* START *
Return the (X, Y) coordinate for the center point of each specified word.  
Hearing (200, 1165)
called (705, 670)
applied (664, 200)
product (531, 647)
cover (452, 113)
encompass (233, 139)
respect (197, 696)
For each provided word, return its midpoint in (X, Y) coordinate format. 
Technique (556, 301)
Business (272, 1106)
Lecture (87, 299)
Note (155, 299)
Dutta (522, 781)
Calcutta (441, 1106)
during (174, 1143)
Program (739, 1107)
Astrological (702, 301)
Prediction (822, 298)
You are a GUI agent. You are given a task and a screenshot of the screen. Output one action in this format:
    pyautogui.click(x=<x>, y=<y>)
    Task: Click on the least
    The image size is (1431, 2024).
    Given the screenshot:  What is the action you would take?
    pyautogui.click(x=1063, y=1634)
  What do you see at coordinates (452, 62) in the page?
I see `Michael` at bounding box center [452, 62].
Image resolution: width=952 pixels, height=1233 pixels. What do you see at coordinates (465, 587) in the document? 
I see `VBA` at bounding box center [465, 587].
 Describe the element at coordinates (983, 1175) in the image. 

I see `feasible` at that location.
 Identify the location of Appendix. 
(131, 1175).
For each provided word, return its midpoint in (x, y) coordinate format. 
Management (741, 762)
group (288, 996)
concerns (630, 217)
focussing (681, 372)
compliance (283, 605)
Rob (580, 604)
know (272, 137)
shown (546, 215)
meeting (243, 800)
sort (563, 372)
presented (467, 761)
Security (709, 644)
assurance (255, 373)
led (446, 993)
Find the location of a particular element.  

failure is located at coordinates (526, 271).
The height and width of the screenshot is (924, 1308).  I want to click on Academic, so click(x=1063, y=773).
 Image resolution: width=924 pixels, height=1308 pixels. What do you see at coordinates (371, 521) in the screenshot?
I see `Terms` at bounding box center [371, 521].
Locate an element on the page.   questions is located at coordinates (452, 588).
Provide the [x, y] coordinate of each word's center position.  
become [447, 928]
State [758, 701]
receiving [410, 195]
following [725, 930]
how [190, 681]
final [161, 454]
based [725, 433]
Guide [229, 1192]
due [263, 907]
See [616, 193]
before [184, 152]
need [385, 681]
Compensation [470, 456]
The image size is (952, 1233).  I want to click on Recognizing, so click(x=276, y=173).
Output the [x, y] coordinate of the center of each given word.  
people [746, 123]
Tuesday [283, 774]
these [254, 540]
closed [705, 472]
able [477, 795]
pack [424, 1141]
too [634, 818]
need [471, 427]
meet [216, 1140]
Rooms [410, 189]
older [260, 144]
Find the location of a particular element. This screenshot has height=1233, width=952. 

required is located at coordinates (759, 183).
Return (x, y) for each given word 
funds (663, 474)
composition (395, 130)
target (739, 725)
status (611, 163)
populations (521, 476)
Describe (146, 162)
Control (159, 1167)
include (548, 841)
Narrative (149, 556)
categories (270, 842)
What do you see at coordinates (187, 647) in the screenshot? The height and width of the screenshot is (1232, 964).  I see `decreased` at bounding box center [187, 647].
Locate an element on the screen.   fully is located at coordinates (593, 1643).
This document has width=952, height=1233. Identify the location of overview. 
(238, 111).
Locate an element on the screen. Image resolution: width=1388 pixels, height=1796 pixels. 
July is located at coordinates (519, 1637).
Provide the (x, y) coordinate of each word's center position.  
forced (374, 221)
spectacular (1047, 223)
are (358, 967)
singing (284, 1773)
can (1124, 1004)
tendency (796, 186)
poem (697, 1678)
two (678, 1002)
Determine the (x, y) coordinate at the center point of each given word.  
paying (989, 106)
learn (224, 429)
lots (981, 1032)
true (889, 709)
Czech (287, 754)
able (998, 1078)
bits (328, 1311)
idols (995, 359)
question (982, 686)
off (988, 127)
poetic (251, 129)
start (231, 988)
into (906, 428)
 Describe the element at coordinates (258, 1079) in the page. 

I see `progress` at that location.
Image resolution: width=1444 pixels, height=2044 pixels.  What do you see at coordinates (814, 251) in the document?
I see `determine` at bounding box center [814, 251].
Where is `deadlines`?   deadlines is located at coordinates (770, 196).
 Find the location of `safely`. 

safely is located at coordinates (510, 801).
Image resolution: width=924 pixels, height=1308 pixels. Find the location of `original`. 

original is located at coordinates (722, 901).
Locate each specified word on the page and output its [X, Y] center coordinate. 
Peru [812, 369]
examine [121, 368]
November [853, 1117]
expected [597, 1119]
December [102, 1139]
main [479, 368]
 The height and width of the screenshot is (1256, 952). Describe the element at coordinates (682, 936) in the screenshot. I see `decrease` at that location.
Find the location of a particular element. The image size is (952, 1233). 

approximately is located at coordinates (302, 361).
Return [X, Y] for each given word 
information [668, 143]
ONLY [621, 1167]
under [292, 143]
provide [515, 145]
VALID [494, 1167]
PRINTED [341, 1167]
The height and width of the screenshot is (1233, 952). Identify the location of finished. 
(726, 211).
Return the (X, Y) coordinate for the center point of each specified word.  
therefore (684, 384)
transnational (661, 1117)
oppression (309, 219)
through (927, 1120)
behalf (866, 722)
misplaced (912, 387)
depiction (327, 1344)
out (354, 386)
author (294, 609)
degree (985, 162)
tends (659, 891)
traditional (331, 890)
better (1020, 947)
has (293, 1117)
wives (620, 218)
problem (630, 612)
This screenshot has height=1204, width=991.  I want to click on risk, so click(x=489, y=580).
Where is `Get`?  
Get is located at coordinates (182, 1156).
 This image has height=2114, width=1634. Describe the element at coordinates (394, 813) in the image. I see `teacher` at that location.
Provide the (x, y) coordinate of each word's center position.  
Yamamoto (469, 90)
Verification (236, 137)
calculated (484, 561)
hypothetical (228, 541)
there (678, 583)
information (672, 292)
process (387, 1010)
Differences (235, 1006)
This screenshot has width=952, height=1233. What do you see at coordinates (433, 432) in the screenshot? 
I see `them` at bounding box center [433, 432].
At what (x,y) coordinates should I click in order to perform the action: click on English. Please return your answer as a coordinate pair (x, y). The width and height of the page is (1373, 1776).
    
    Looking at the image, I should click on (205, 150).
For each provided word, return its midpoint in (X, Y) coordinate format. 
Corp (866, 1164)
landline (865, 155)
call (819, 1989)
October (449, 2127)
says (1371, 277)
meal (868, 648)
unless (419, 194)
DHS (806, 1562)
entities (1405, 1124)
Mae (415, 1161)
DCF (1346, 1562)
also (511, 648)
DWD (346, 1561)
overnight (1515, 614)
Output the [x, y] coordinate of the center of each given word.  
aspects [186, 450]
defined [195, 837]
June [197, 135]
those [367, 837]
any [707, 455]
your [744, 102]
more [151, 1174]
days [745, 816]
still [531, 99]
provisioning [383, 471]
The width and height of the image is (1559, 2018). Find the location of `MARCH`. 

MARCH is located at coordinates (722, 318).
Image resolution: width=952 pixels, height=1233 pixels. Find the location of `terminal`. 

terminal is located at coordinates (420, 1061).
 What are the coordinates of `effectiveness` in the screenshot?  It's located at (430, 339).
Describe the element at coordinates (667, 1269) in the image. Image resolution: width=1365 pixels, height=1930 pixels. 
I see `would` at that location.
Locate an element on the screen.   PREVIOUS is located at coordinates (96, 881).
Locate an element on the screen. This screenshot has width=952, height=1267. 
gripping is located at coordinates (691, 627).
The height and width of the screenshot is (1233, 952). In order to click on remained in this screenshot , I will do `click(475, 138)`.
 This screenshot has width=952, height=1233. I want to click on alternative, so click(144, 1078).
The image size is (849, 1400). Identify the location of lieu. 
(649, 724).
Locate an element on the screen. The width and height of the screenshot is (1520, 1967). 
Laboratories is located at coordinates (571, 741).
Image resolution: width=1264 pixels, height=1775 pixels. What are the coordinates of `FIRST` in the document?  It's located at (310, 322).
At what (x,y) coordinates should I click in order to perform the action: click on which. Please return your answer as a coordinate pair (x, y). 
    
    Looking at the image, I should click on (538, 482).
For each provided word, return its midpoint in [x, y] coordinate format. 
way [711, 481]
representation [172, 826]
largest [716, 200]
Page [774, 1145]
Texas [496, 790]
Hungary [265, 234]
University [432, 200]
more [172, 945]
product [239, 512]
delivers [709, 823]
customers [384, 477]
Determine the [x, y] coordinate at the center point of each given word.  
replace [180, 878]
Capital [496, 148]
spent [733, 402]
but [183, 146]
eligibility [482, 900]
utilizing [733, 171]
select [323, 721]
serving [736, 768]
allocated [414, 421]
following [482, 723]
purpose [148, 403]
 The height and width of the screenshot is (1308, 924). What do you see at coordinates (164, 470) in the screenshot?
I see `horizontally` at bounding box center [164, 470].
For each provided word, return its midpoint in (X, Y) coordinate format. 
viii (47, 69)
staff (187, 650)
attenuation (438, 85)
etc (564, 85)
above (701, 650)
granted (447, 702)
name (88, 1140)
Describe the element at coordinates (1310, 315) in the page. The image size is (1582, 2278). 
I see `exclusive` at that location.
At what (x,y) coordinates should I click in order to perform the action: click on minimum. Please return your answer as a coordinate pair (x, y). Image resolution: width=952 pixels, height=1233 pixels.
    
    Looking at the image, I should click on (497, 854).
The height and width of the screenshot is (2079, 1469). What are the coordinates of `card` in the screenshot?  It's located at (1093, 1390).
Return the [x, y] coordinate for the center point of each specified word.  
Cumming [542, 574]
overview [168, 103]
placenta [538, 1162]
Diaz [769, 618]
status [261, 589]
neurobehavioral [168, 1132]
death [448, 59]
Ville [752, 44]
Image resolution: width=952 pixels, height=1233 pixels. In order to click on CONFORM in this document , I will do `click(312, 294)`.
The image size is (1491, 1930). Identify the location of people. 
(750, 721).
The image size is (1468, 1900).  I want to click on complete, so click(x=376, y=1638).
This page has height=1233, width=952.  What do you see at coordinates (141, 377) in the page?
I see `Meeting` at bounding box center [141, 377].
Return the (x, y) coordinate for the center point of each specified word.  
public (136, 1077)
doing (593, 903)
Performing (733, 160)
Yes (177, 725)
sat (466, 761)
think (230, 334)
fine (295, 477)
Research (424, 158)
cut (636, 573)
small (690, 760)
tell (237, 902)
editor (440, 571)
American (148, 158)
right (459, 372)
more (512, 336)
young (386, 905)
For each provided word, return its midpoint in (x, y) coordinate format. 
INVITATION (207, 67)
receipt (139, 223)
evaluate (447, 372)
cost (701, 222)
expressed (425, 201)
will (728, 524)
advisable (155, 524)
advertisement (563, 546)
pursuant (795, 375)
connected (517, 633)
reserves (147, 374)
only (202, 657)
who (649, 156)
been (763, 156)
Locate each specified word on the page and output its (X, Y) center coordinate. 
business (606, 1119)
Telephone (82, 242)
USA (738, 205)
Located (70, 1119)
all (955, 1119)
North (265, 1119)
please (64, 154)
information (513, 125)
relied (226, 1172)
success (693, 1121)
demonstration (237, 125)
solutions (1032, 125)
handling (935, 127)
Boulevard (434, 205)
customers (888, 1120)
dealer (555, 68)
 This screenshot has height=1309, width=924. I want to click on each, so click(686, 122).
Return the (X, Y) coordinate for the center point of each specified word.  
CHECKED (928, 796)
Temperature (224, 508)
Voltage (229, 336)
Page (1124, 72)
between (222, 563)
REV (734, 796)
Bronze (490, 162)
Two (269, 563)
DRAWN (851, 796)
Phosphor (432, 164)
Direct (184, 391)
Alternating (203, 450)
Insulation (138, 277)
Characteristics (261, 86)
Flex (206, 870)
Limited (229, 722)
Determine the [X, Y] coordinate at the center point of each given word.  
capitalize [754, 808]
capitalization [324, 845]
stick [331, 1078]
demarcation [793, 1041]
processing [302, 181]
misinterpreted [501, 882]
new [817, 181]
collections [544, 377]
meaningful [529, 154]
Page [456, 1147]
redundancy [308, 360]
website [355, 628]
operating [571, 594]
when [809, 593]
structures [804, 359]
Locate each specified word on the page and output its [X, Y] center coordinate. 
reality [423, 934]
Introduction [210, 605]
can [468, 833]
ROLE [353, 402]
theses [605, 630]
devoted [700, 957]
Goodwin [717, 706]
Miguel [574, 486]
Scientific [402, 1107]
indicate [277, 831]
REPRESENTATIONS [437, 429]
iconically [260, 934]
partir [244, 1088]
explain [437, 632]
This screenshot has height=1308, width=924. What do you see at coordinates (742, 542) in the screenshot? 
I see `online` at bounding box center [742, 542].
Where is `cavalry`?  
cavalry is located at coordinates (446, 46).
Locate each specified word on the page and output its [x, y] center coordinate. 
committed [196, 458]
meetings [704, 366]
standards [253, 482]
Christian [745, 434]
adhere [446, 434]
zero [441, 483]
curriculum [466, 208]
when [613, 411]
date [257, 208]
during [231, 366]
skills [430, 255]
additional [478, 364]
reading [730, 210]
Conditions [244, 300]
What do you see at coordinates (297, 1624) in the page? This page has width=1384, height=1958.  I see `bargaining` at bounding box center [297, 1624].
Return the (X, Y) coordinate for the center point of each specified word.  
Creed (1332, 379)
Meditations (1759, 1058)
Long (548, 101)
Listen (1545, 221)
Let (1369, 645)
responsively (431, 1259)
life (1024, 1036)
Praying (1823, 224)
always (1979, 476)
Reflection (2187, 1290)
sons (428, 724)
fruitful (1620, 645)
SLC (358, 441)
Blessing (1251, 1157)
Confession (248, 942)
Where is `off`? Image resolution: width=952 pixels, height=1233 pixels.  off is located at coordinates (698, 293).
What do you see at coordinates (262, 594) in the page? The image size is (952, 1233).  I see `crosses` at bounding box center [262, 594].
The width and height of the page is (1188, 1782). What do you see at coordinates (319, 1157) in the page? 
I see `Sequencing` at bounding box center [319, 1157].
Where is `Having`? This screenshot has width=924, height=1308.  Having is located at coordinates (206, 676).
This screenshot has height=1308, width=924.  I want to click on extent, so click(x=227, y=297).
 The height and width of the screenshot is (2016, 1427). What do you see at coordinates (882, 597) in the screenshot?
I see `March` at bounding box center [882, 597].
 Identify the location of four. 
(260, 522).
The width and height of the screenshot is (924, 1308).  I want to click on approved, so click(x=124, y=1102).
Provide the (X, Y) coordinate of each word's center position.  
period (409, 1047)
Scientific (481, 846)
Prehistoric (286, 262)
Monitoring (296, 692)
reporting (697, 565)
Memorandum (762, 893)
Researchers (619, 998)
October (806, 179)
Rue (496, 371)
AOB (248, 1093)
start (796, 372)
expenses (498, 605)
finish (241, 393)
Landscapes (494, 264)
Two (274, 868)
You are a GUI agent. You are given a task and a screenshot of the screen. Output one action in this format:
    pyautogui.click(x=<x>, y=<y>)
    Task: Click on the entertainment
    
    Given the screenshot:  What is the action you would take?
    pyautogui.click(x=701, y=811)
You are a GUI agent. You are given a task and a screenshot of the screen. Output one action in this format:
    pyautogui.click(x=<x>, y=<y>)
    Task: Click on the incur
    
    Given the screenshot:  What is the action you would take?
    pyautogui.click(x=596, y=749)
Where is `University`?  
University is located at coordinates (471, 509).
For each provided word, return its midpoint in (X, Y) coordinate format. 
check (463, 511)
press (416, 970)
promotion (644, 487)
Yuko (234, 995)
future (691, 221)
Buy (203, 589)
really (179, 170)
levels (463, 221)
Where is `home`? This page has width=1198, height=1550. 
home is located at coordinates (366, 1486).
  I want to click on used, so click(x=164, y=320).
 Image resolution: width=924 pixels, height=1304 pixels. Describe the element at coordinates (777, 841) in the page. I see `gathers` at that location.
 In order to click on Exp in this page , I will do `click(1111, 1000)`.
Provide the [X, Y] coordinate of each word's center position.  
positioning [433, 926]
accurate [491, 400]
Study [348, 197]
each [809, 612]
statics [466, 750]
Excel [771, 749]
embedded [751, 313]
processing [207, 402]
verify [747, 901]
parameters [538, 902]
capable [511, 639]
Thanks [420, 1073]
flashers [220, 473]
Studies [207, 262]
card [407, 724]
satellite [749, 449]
* END *
[Goal]:
Rewrite the items starting at the line containing "wives (620, 218)" and ending at the line containing "This screenshot has height=1204, width=991.", changing "problem" to "issue" and leaving everything else as it is.

[Exercise output]:
wives (620, 218)
issue (630, 612)
This screenshot has height=1204, width=991.  I want to click on risk, so click(x=489, y=580).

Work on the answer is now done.